Stored dataset items
## START

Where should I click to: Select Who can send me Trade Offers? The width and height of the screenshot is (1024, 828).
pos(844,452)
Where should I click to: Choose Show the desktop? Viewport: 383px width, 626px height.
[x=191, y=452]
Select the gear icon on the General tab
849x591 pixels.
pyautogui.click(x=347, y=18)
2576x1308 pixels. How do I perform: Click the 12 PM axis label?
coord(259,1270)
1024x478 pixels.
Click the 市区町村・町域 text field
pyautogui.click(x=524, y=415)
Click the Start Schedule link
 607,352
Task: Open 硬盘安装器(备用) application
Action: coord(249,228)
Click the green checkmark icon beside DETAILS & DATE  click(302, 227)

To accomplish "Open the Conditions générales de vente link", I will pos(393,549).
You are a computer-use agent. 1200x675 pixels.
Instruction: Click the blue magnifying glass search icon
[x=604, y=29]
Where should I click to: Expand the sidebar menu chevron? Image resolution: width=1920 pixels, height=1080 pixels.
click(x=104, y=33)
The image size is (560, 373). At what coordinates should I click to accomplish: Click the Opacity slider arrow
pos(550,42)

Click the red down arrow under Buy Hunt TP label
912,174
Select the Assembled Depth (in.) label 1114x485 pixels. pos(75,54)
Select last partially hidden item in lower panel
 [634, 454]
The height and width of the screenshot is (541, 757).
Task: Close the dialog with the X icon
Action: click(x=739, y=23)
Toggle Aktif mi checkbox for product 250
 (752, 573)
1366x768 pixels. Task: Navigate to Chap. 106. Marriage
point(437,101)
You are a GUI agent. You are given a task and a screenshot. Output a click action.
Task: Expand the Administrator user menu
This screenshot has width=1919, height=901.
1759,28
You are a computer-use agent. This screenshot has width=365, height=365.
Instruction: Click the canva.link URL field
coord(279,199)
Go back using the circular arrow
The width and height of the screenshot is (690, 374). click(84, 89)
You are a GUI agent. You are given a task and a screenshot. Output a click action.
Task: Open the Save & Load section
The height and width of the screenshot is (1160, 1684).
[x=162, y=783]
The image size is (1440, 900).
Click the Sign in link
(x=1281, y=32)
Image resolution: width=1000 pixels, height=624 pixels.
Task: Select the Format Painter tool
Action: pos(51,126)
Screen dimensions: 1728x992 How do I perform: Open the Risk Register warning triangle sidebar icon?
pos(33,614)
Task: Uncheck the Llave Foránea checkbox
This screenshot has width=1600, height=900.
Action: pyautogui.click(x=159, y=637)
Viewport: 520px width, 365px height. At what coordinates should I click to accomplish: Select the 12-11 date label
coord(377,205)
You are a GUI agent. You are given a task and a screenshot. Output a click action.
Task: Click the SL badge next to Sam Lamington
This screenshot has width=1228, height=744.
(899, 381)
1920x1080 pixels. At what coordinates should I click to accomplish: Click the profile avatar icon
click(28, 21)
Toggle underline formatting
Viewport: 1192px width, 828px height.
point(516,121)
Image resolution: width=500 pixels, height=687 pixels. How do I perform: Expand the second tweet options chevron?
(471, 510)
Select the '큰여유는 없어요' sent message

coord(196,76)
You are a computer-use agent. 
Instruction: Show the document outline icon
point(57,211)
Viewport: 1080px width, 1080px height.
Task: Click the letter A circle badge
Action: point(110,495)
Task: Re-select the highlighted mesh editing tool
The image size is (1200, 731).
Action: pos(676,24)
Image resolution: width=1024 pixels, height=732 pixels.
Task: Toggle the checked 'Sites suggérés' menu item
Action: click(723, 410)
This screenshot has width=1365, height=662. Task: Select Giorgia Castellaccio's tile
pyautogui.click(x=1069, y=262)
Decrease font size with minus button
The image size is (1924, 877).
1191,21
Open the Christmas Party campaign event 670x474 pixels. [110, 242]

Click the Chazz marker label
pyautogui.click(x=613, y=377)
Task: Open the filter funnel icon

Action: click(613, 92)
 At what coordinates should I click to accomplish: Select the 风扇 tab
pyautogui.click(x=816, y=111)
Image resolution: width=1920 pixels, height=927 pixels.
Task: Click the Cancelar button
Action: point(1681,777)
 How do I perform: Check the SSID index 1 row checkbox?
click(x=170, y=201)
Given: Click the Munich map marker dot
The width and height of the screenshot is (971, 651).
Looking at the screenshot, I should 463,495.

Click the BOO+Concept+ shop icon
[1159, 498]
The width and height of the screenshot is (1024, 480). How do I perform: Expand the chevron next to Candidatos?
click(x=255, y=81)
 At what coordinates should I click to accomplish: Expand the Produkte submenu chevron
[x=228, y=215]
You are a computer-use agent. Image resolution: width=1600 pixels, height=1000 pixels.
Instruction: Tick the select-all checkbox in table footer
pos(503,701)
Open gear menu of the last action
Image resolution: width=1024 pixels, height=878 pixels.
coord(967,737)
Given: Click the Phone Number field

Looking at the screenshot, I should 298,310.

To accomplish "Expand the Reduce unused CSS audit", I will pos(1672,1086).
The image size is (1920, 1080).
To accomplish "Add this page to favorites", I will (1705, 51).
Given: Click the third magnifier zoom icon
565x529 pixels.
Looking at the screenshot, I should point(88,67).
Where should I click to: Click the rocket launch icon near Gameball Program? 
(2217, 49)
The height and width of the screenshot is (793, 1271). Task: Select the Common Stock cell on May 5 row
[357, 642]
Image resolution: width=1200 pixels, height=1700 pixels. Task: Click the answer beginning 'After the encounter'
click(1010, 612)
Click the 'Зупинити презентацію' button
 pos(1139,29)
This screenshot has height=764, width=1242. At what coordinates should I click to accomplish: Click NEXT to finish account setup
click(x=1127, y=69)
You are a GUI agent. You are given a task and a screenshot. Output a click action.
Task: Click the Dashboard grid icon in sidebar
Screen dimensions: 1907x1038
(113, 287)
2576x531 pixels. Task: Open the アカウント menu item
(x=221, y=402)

## END

Write out all the entries above again, swapping "Instruction:" for "Command:" and changing nothing else.

Where should I click to: Select Who can send me Trade Offers? The width and height of the screenshot is (1024, 828).
pos(844,452)
Where should I click to: Choose Show the desktop? Viewport: 383px width, 626px height.
[x=191, y=452]
Select the gear icon on the General tab
849x591 pixels.
pyautogui.click(x=347, y=18)
2576x1308 pixels. How do I perform: Click the 12 PM axis label?
coord(259,1270)
1024x478 pixels.
Click the 市区町村・町域 text field
pyautogui.click(x=524, y=415)
Click the Start Schedule link
 607,352
Task: Open 硬盘安装器(备用) application
Action: coord(249,228)
Click the green checkmark icon beside DETAILS & DATE  click(302, 227)

To accomplish "Open the Conditions générales de vente link", I will pos(393,549).
You are a computer-use agent. 1200x675 pixels.
Command: Click the blue magnifying glass search icon
[x=604, y=29]
Where should I click to: Expand the sidebar menu chevron? Image resolution: width=1920 pixels, height=1080 pixels.
click(x=104, y=33)
The image size is (560, 373). At what coordinates should I click to accomplish: Click the Opacity slider arrow
pos(550,42)

Click the red down arrow under Buy Hunt TP label
912,174
Select the Assembled Depth (in.) label 1114x485 pixels. pos(75,54)
Select last partially hidden item in lower panel
 [634, 454]
The height and width of the screenshot is (541, 757).
Task: Close the dialog with the X icon
Action: click(x=739, y=23)
Toggle Aktif mi checkbox for product 250
 (752, 573)
1366x768 pixels. Task: Navigate to Chap. 106. Marriage
point(437,101)
You are a GUI agent. You are given a task and a screenshot. Output a click action.
Task: Expand the Administrator user menu
This screenshot has width=1919, height=901.
1759,28
You are a computer-use agent. This screenshot has width=365, height=365.
Command: Click the canva.link URL field
coord(279,199)
Go back using the circular arrow
The width and height of the screenshot is (690, 374). click(84, 89)
You are a GUI agent. You are given a task and a screenshot. Output a click action.
Task: Open the Save & Load section
The height and width of the screenshot is (1160, 1684).
[x=162, y=783]
The image size is (1440, 900).
Click the Sign in link
(x=1281, y=32)
Image resolution: width=1000 pixels, height=624 pixels.
Task: Select the Format Painter tool
Action: pos(51,126)
Screen dimensions: 1728x992 How do I perform: Open the Risk Register warning triangle sidebar icon?
pos(33,614)
Task: Uncheck the Llave Foránea checkbox
This screenshot has width=1600, height=900.
Action: pyautogui.click(x=159, y=637)
Viewport: 520px width, 365px height. At what coordinates should I click to accomplish: Select the 12-11 date label
coord(377,205)
You are a GUI agent. You are given a task and a screenshot. Output a click action.
Task: Click the SL badge next to Sam Lamington
This screenshot has width=1228, height=744.
(899, 381)
1920x1080 pixels. At what coordinates should I click to accomplish: Click the profile avatar icon
click(28, 21)
Toggle underline formatting
Viewport: 1192px width, 828px height.
point(516,121)
Image resolution: width=500 pixels, height=687 pixels. How do I perform: Expand the second tweet options chevron?
(471, 510)
Select the '큰여유는 없어요' sent message

coord(196,76)
You are a computer-use agent. 
Command: Show the document outline icon
point(57,211)
Viewport: 1080px width, 1080px height.
Task: Click the letter A circle badge
Action: point(110,495)
Task: Re-select the highlighted mesh editing tool
The image size is (1200, 731).
Action: pos(676,24)
Image resolution: width=1024 pixels, height=732 pixels.
Task: Toggle the checked 'Sites suggérés' menu item
Action: click(723, 410)
This screenshot has width=1365, height=662. Task: Select Giorgia Castellaccio's tile
pyautogui.click(x=1069, y=262)
Decrease font size with minus button
The image size is (1924, 877).
1191,21
Open the Christmas Party campaign event 670x474 pixels. [110, 242]

Click the Chazz marker label
pyautogui.click(x=613, y=377)
Task: Open the filter funnel icon

Action: click(613, 92)
 At what coordinates should I click to accomplish: Select the 风扇 tab
pyautogui.click(x=816, y=111)
Image resolution: width=1920 pixels, height=927 pixels.
Task: Click the Cancelar button
Action: point(1681,777)
 How do I perform: Check the SSID index 1 row checkbox?
click(x=170, y=201)
Given: Click the Munich map marker dot
The width and height of the screenshot is (971, 651).
Looking at the screenshot, I should 463,495.

Click the BOO+Concept+ shop icon
[1159, 498]
The width and height of the screenshot is (1024, 480). How do I perform: Expand the chevron next to Candidatos?
click(x=255, y=81)
 At what coordinates should I click to accomplish: Expand the Produkte submenu chevron
[x=228, y=215]
You are a computer-use agent. Image resolution: width=1600 pixels, height=1000 pixels.
Command: Tick the select-all checkbox in table footer
pos(503,701)
Open gear menu of the last action
Image resolution: width=1024 pixels, height=878 pixels.
coord(967,737)
Given: Click the Phone Number field

Looking at the screenshot, I should 298,310.

To accomplish "Expand the Reduce unused CSS audit", I will pos(1672,1086).
The image size is (1920, 1080).
To accomplish "Add this page to favorites", I will (1705, 51).
Given: Click the third magnifier zoom icon
565x529 pixels.
Looking at the screenshot, I should point(88,67).
Where should I click to: Click the rocket launch icon near Gameball Program? 
(2217, 49)
The height and width of the screenshot is (793, 1271). Task: Select the Common Stock cell on May 5 row
[357, 642]
Image resolution: width=1200 pixels, height=1700 pixels. Task: Click the answer beginning 'After the encounter'
click(1010, 612)
Click the 'Зупинити презентацію' button
 pos(1139,29)
This screenshot has height=764, width=1242. At what coordinates should I click to accomplish: Click NEXT to finish account setup
click(x=1127, y=69)
You are a GUI agent. You are given a task and a screenshot. Output a click action.
Task: Click the Dashboard grid icon in sidebar
Screen dimensions: 1907x1038
(113, 287)
2576x531 pixels. Task: Open the アカウント menu item
(x=221, y=402)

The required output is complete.